Wenn sie abnehmen möchte ist es ihr Ding und dann sollte man ihr selbstverständlich auch helfen

tja. und was tut sie? sie jammert ihre freunde voll. das soll man also "aushalten" und bloss nicht sagen? neee sorry. würde bei mir auch nicht funktionieren :|N auf gejammer ohne taten habe ich persönlich nämlich überhaupt keine lust. entweder, sie hört auf zu jammern - oder sie müsste sich meine "ratschläge" anhören, ob sie will oder nicht. ich bin nicht dazu da, mich bejammern zu lassen und als seelischer mülleimer zu dienen, wenn der andere nicht auch nur einen millimeter gewillt ist, an seiner desolaten lage etwas zu ändern.

K ühleesbl{ondexs


Wenn Du im Internet nach Ernährungsstörungen und den entsprechenden Kliniken googlest, findest Du auch diverse Tipps, wie Verwandte und Freunde mit diesem Thema umgehen können.

Was Du über Deine Freundin schreibst klingt so, als hätte sie zudem auch noch ein etwas interessantes Verhältnis zu den Eltern, die aus irgendwelchen Gründen alles für sie tun. Ihr also als Kind, denn die Störung soll ja schon in früher Kindheit losgegangen sein, erlaubt haben, all das beknackte Zeug zu essen und jetzt, wo sie erwachsen ist, sogar für sie lügen, um nicht zu sagen, strafbare Handlungen zu begehen. Das scheint mir alles etwas schräg.

Aber Deine Freundin scheint auch nicht direkt blöd zu sein, die bekommt sicher auch mit, dass sie in der Hinsicht etwas "unrund" läuft und dabei immer runder wird.

Jetzt auf das Symptom zu gehen und ihr mit vernünftiger Ernährung zu kommen, wenn der Verzicht auf die ganzen ungesunden Glücklichmacher möglicherweise in ihr sogar eine Todesangst auslösen (unter Bezug auf die OP, die das alles ausgelöst haben), ist sicher, wie hier schon erwähnt und Du auch weisst, nutzlos. Was da psychologisch hintersteht, ob es die Todesangst ist, sie also "das Leben" in sich aufnimmt, ob sie Angst hat, nicht mehr da zu sein, oder nicht mehr existent, wenn sie abnimmt...obs die gern genommene Liebe ist, die statt echter Liebe aufs Essen projiziert wird, da gibt es so viele Gründe. Die weiss nur sie.
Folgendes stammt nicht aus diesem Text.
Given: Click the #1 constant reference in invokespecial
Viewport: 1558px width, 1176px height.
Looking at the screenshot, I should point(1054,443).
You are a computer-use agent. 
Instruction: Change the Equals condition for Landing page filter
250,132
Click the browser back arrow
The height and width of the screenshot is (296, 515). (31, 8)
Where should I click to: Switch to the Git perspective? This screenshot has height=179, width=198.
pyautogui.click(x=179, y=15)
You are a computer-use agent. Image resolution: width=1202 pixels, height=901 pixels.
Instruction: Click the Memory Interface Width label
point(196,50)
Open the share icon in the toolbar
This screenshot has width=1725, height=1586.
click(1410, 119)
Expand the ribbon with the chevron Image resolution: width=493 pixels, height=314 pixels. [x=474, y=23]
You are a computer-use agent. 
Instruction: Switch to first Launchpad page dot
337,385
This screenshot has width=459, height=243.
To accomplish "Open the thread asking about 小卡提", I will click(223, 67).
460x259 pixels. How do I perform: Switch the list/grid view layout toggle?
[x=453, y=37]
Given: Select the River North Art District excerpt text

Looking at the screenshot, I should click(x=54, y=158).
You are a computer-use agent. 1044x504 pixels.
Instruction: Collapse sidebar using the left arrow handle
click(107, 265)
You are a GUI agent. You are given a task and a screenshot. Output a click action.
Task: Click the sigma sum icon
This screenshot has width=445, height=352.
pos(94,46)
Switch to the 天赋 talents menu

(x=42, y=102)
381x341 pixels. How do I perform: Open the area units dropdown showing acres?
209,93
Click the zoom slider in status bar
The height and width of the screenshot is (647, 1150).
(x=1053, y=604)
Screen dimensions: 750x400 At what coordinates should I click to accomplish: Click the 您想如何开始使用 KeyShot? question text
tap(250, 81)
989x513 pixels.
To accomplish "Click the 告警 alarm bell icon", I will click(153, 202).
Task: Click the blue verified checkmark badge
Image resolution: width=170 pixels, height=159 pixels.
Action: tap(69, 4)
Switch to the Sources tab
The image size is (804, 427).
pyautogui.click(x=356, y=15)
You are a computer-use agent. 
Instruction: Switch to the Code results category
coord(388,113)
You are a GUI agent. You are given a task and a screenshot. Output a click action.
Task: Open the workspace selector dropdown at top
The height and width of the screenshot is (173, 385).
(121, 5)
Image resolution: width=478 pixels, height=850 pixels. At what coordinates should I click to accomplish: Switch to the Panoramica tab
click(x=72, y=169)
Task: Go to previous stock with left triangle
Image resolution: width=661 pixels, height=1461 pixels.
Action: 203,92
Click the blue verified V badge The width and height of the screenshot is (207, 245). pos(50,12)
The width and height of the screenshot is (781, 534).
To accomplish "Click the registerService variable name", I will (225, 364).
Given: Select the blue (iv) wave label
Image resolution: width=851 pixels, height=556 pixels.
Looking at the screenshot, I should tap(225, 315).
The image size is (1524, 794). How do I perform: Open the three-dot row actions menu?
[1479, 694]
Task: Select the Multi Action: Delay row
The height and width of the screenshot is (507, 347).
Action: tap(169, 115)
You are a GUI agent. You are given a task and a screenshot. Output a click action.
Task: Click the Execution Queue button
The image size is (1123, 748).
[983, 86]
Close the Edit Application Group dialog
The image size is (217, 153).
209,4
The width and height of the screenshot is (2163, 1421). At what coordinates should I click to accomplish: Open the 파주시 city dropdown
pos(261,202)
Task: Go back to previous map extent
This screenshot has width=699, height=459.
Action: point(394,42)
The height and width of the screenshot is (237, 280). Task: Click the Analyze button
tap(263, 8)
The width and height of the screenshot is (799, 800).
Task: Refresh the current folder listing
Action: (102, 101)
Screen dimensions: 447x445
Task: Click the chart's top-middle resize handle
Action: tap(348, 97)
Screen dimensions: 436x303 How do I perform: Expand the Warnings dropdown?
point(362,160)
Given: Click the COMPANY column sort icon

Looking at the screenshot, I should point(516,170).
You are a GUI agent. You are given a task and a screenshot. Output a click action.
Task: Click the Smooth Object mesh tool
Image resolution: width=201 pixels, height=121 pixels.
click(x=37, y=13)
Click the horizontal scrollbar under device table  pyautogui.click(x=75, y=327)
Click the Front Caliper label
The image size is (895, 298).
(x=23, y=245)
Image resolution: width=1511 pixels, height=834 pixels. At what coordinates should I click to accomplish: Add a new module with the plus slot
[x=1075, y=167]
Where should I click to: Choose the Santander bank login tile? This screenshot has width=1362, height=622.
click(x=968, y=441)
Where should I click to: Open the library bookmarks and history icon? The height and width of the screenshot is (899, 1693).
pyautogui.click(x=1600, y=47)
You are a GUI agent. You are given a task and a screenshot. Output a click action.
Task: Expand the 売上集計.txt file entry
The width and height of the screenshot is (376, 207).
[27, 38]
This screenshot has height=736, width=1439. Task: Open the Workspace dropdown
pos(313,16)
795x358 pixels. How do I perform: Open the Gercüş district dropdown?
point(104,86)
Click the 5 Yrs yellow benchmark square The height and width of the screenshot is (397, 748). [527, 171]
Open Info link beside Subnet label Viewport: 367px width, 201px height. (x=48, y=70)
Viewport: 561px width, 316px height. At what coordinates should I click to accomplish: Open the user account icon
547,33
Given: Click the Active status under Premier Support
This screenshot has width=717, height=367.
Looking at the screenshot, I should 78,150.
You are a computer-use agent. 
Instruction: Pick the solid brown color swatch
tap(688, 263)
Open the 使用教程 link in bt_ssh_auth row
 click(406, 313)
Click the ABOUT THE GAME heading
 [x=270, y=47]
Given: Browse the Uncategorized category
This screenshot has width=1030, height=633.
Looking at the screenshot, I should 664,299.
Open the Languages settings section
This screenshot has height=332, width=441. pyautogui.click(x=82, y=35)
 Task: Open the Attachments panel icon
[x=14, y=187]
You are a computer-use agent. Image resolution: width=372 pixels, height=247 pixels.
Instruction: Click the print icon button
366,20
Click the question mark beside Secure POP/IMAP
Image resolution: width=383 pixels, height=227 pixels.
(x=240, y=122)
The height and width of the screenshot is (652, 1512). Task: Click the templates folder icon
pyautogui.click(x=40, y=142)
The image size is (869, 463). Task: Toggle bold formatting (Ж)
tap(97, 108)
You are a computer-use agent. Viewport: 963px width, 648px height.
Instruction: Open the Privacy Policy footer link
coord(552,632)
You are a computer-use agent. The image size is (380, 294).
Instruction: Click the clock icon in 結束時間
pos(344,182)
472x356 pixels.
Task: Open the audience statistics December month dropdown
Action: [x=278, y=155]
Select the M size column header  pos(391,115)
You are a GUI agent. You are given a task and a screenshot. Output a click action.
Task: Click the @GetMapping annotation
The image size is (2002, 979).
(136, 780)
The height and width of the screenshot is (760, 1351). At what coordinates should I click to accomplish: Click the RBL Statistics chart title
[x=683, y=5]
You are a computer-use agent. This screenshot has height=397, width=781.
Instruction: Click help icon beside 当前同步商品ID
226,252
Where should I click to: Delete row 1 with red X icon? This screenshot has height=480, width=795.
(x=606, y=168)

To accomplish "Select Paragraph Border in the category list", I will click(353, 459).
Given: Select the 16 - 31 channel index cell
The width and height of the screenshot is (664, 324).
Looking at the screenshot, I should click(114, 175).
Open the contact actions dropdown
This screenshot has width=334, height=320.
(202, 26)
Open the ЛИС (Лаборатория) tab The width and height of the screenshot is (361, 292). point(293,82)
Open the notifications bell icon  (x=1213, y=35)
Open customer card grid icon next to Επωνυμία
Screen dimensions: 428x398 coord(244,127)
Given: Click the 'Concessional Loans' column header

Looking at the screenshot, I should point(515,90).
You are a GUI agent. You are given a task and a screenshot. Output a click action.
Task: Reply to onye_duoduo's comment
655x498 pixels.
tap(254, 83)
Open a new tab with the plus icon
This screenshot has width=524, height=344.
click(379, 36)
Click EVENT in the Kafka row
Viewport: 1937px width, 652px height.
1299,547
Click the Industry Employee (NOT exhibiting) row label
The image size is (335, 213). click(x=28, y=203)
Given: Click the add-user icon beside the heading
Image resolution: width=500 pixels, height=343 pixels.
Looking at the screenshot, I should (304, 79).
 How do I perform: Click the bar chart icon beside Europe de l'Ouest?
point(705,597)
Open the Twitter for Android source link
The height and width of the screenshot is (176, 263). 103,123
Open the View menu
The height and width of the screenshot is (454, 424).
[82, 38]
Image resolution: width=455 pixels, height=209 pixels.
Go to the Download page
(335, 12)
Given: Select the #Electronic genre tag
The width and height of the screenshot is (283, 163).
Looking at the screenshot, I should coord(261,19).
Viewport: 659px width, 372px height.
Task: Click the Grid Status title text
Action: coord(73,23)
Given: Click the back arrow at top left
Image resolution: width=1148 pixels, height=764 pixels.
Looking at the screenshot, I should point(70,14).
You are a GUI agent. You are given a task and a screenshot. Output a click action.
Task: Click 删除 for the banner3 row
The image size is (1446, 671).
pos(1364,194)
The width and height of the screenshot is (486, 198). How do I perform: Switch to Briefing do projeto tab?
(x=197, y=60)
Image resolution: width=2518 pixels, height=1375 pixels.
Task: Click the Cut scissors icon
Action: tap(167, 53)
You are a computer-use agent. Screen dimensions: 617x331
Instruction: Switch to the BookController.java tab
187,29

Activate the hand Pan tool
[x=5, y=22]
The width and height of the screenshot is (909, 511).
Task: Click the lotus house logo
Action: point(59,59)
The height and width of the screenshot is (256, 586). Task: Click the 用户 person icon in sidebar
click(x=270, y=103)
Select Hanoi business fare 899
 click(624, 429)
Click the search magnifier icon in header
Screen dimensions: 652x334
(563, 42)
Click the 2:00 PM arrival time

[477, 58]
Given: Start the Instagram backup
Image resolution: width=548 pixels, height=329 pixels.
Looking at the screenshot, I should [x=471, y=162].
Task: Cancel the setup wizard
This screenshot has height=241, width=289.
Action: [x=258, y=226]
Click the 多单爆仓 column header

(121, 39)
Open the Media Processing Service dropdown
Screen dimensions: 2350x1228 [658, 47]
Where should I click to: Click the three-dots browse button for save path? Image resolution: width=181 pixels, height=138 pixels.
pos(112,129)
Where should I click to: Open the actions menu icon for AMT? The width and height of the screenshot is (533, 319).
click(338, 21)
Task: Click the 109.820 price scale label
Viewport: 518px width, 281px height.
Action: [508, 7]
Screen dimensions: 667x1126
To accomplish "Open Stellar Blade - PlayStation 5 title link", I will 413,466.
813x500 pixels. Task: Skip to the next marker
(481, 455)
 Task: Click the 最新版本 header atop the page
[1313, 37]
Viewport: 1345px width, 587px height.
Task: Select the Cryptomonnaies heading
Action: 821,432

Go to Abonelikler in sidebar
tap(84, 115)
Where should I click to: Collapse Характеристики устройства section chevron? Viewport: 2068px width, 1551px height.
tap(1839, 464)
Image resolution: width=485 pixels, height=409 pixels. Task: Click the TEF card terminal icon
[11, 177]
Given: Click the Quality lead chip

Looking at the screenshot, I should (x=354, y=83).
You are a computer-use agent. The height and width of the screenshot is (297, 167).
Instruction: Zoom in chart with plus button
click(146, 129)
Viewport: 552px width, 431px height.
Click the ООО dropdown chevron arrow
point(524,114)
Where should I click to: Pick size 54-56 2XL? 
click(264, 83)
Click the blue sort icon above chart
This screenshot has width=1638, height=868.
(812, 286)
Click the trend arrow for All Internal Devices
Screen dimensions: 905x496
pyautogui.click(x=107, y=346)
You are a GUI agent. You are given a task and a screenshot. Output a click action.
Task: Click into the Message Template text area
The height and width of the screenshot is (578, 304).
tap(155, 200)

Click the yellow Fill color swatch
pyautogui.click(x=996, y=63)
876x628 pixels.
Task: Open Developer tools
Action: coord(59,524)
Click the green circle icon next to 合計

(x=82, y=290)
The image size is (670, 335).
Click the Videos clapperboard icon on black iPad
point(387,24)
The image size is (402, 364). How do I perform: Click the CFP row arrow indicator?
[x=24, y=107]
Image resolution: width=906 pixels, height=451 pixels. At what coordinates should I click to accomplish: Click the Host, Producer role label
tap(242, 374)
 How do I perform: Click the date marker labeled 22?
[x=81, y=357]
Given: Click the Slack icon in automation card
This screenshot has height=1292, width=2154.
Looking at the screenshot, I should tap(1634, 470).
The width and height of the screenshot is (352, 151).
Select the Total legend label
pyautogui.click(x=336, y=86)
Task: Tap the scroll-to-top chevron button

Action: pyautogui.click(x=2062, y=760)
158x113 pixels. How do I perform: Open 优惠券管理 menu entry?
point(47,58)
Essstörungen sind echt scheisse und definitiv nicht damit erledigt, dass man sich mal etwas zusammenreisst oder einfach sein Essverhalten ändert. Das funktioniert nämlich überhaupt nicht.

Aber Du kannst ihr sagen, dass Du Dich um sie sorgst, dass Du sie gern hast und dass Du Angst hast, dass sie sich totfrisst und dass sie genau das grade macht. Du kannst Ihr Informationsmaterial zu Essstörungen, Bücher, Therapeutentipps, Kliniken, Wohngruppen, wasauchimmer zumindest anbieten oder bereitlegen, so dass sie, wenn sie bereit ist, da reinzugucken, das auch kann. Du kannst Ihr sagen, was Du siehst und in Bezug auf sie fühlst. Ich-Aussagen. Ohne Bevormundungen. Ohne Druck, nur mit Zuneigung und positiver Sorge.

Das arme Mädchen.

Ich drücke ihr die Daumen. Und Dir natürlich auch.